Pixel coordinate grounding data:

——————

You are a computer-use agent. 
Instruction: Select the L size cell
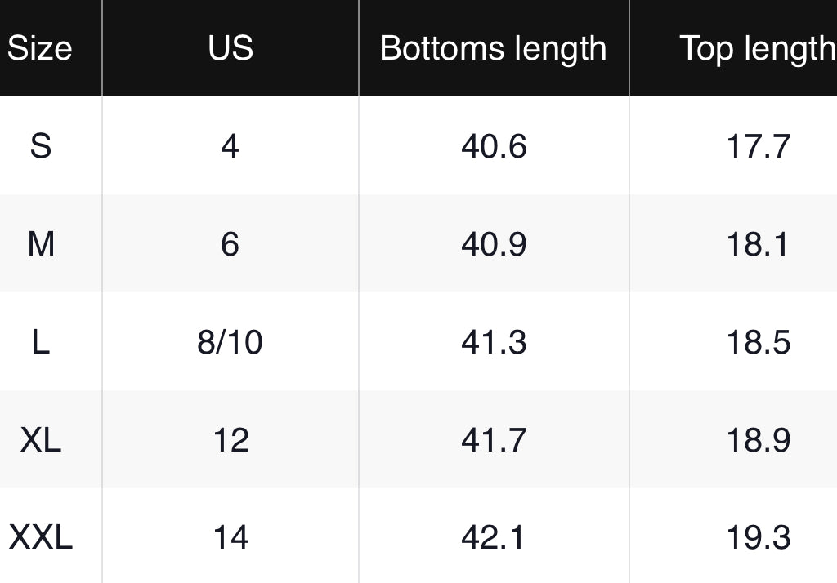pyautogui.click(x=41, y=342)
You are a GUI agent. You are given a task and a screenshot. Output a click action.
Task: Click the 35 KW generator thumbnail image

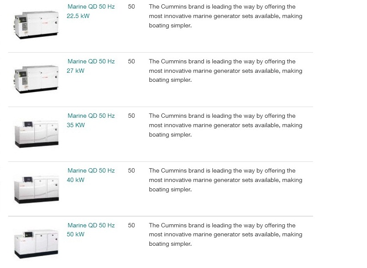pos(36,134)
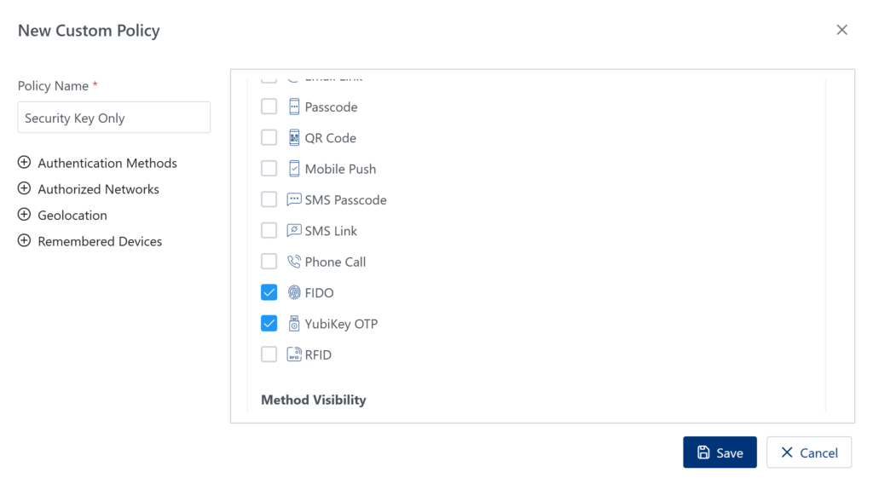Click the SMS Passcode bubble icon
Screen dimensions: 873x484
click(x=294, y=199)
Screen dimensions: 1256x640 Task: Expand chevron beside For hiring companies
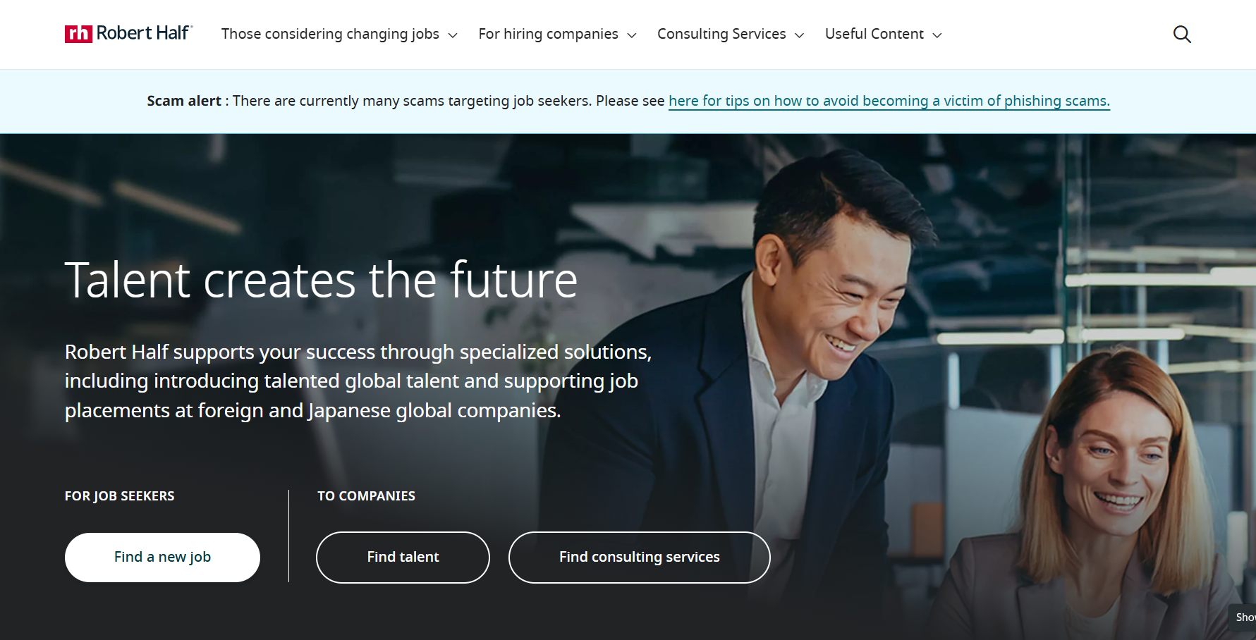(x=632, y=35)
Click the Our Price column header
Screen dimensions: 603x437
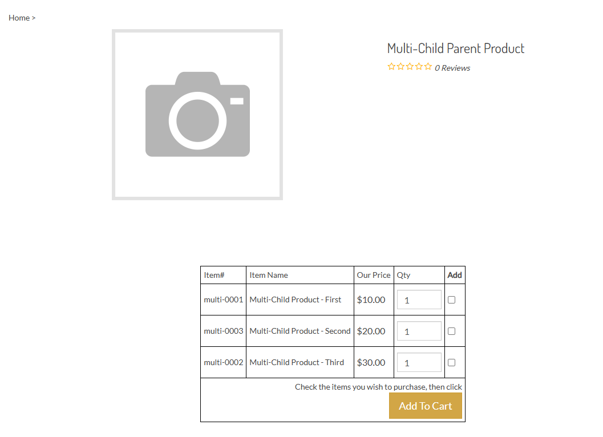374,275
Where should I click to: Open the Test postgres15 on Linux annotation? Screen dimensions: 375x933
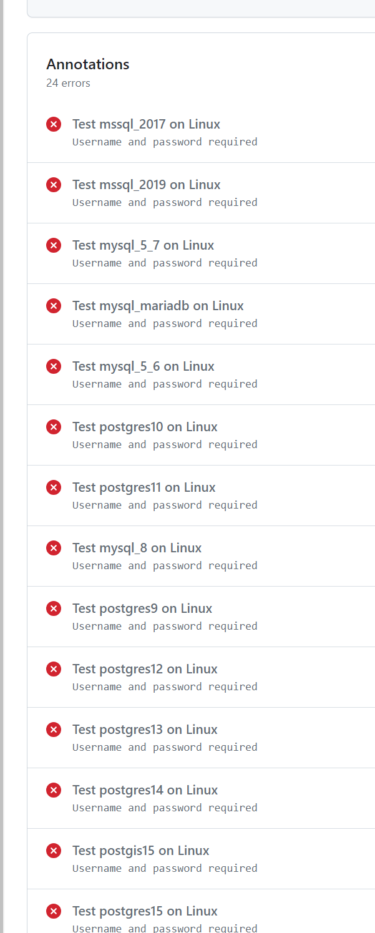tap(145, 911)
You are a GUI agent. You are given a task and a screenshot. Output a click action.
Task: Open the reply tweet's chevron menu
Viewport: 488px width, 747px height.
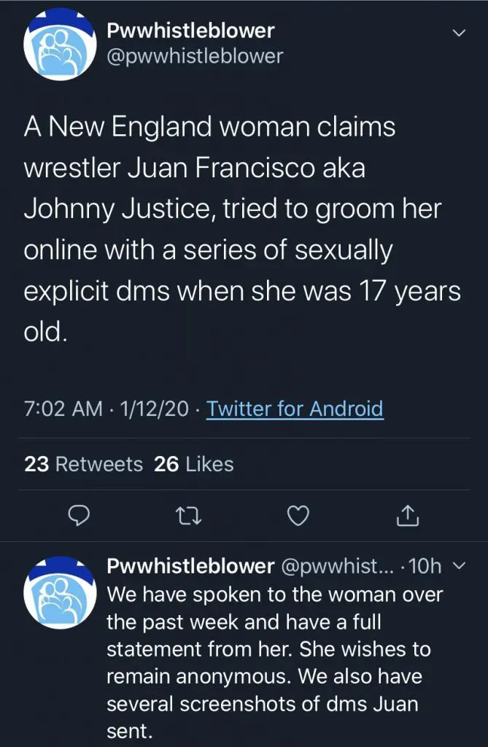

——————

Your instructions: The answer should consist only of the lines from the line with "Screen dimensions: 1256x640" through the last line of the data, repeated exactly; pictures stay out.

Answer to this problem:
Screen dimensions: 1256x640 Task: Expand chevron beside For hiring companies
(x=632, y=35)
Click the Our Price column header
Screen dimensions: 603x437
374,275
Where should I click to: Open the Test postgres15 on Linux annotation? Screen dimensions: 375x933
tap(145, 911)
You are a GUI agent. You are given a task and a screenshot. Output a click action.
Task: Open the reply tweet's chevron menu
Viewport: 488px width, 747px height.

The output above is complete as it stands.